こうした偽装表示を法律で罰することには微妙な問題があります。JAS(日本農業規格)法の対象は主に容器・包装の状態でスーパーなどで
小売りされる食材、加工食品で、レストランメニューは詳細な表示基準を定めた同法の枠外にあります。しかも、冷凍魚を解凍してもJAS法
では「生鮮食品」にふくまれ、食品衛生法上も冷凍の魚は「鮮魚介類」に分類されています。
法的な問題とは別に、このような偽装に対して食品を提供しているホテルやレストラン側の弁解はまったく消費者を馬鹿にしています。

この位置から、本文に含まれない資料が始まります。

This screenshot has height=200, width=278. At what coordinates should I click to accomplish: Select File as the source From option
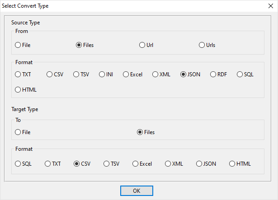point(18,45)
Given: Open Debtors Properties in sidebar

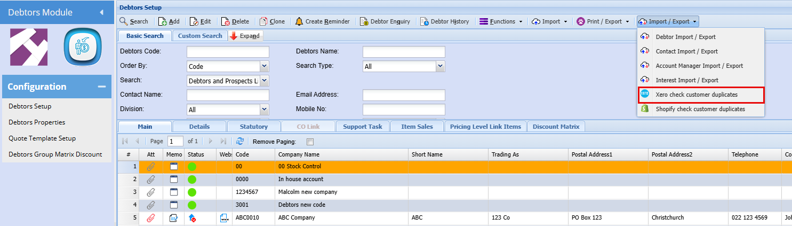Looking at the screenshot, I should coord(37,122).
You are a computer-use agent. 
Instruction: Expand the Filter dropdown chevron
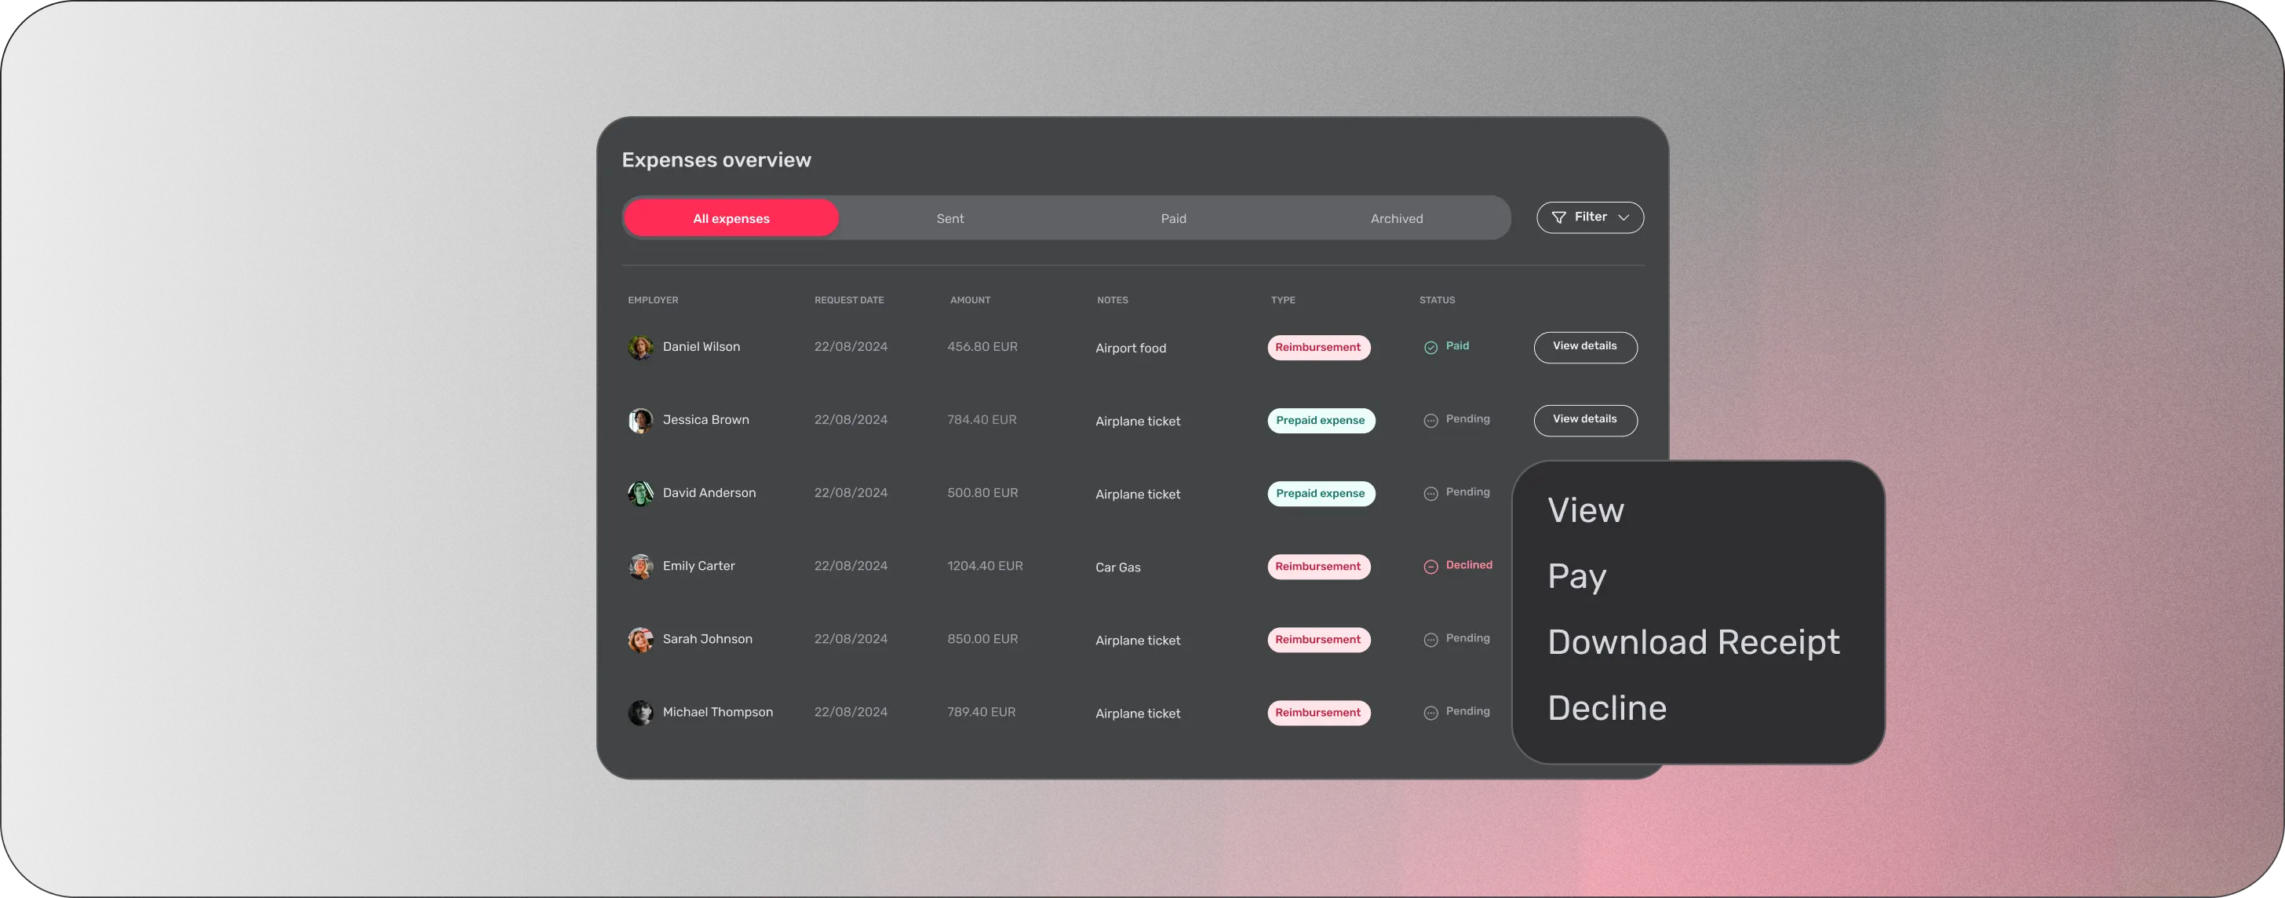1623,217
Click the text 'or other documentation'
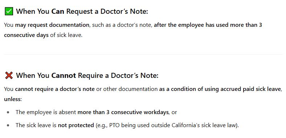This screenshot has height=138, width=286. click(127, 89)
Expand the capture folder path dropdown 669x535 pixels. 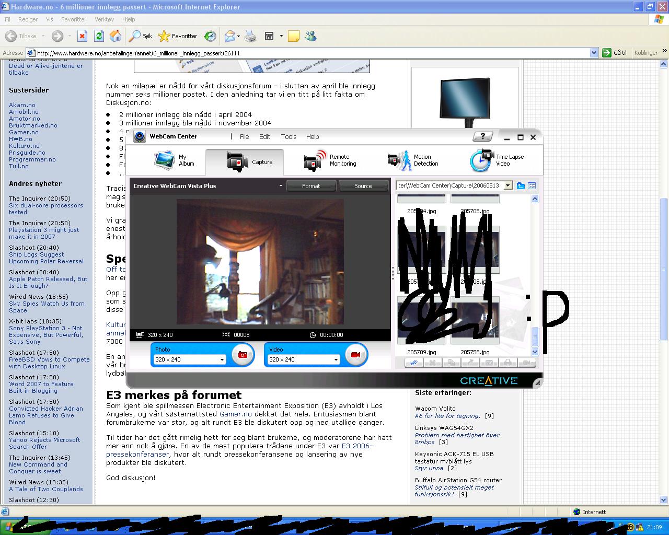507,185
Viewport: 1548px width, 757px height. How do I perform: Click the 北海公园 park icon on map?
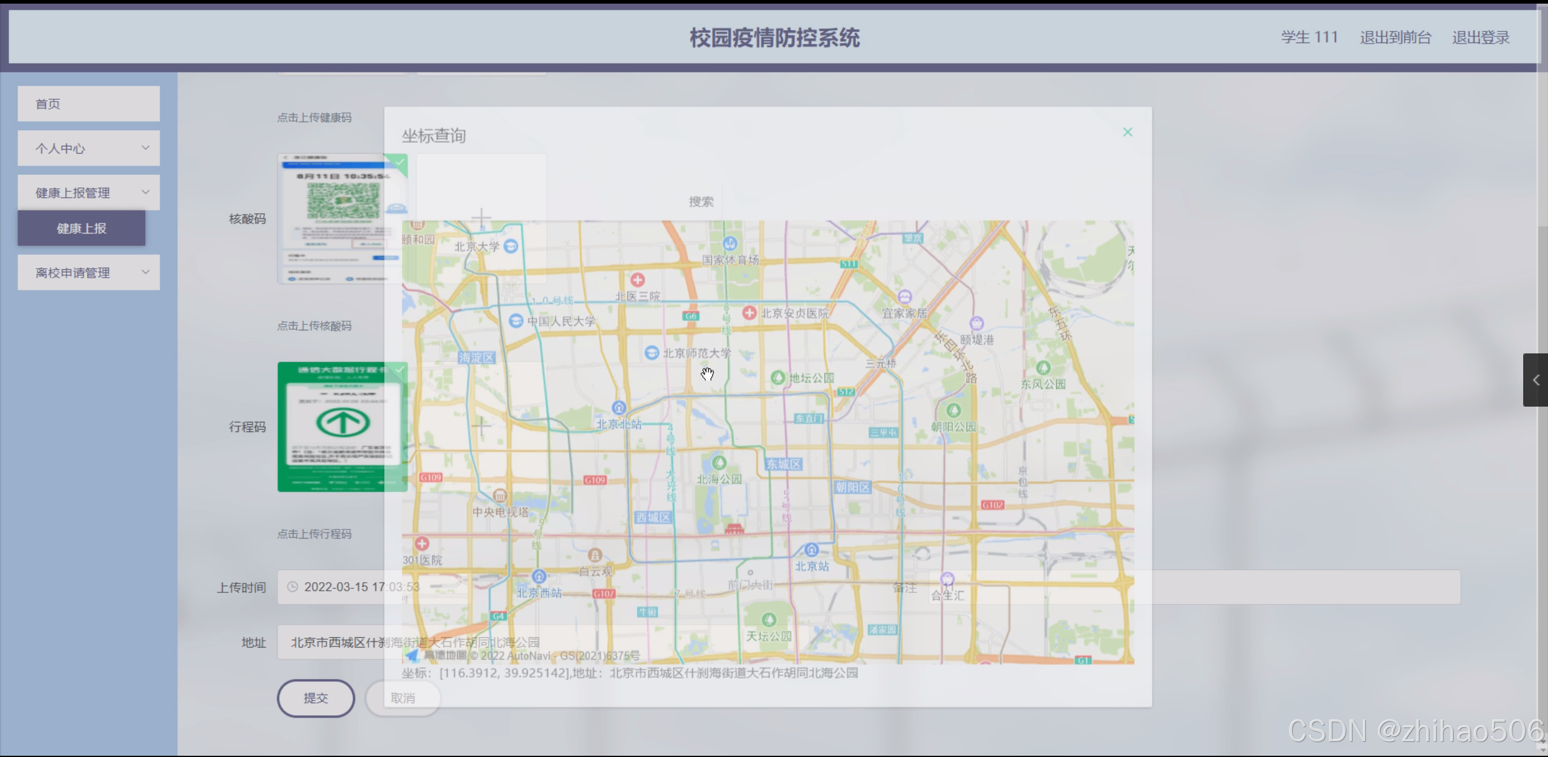point(719,463)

たとえば、今回の偽装発覚のきっかけとなった阪急阪神ホテルズのエビの問題で見てみましょう。バナメイエビを「芝エビ」と表示する例は、
ルネッサンスサッポロホテルでも行われていました。
同ホテルの原田博総支配人によると、営業を始めた約9年前から、当時、調理場に中国人スタッフが多く、大きいものを「タイショウエビ」、
小さいものを「シバエビ」と呼ぶ業界の習慣に基づいて表示したと弁明しています。
どこのホテルやレストランも、エビに関しては口裏を合わせたかのように。全く同じ弁解をします。業界でどのような慣習があったにしても、
それは消費者には関係ないことで、明らかに虚偽表示です。
しかも、意図的に行っている偽装表示を「偽装ではなく誤表記」と言い張っているのは、反省が全く感じられず、ずるさだけが伝わってきます。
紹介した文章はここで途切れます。